Items listed in a dataset
--------------------------------------------------

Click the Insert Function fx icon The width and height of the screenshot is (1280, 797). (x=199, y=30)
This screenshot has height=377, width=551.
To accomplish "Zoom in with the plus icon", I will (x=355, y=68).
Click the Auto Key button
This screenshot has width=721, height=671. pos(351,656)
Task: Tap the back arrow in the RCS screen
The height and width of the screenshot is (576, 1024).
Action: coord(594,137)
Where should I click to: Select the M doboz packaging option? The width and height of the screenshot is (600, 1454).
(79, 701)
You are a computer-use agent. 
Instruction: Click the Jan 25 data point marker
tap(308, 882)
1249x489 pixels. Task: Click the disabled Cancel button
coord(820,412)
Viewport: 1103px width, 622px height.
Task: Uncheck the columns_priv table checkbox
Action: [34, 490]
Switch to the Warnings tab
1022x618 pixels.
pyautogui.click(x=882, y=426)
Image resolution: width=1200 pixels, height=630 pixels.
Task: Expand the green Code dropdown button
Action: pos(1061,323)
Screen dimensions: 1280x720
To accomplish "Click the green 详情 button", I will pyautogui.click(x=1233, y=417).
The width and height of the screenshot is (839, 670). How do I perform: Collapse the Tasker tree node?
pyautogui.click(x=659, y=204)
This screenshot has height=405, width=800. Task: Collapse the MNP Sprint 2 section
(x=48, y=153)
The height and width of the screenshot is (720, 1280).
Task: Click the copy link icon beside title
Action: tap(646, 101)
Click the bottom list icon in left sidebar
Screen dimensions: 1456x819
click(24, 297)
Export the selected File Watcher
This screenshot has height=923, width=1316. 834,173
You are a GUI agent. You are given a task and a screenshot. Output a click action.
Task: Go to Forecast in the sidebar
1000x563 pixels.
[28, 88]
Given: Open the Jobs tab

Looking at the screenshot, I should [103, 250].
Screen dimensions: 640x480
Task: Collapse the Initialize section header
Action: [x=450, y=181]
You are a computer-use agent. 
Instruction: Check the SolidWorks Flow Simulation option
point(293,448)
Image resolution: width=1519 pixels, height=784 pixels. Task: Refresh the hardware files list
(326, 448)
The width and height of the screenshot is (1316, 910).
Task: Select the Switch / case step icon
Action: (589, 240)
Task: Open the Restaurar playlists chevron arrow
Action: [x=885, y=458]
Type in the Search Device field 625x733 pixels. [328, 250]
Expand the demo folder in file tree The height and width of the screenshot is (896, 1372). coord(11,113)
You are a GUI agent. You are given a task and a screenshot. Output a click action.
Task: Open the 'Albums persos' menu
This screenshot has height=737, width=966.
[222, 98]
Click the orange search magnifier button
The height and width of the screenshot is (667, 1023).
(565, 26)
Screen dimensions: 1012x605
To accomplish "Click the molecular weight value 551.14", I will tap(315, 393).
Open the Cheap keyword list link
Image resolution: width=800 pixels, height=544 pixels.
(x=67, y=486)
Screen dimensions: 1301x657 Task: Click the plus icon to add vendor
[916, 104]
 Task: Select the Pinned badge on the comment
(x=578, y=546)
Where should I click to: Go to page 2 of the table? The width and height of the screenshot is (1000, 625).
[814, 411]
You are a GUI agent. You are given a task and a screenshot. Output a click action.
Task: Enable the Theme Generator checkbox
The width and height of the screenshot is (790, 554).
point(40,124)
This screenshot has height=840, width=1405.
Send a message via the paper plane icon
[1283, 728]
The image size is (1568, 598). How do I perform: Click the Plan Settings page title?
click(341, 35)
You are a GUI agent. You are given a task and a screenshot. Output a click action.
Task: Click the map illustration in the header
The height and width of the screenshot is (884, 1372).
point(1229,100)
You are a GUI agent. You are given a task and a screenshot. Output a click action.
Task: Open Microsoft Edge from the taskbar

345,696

--------------------------------------------------

## Aim of the task
When the line with "The width and height of the screenshot is (839, 670)." is reached in the data above, begin copying, and stop after the line with "Type in the"; copy each line exactly, both ends included.

## Answer below
The width and height of the screenshot is (839, 670). How do I perform: Collapse the Tasker tree node?
pyautogui.click(x=659, y=204)
This screenshot has height=405, width=800. Task: Collapse the MNP Sprint 2 section
(x=48, y=153)
The height and width of the screenshot is (720, 1280).
Task: Click the copy link icon beside title
Action: tap(646, 101)
Click the bottom list icon in left sidebar
Screen dimensions: 1456x819
click(24, 297)
Export the selected File Watcher
This screenshot has height=923, width=1316. 834,173
You are a GUI agent. You are given a task and a screenshot. Output a click action.
Task: Go to Forecast in the sidebar
1000x563 pixels.
[28, 88]
Given: Open the Jobs tab

Looking at the screenshot, I should [103, 250].
Screen dimensions: 640x480
Task: Collapse the Initialize section header
Action: [x=450, y=181]
You are a computer-use agent. 
Instruction: Check the SolidWorks Flow Simulation option
point(293,448)
Image resolution: width=1519 pixels, height=784 pixels. Task: Refresh the hardware files list
(326, 448)
The width and height of the screenshot is (1316, 910).
Task: Select the Switch / case step icon
Action: (589, 240)
Task: Open the Restaurar playlists chevron arrow
Action: [x=885, y=458]
Type in the Search Device field 625x733 pixels. [328, 250]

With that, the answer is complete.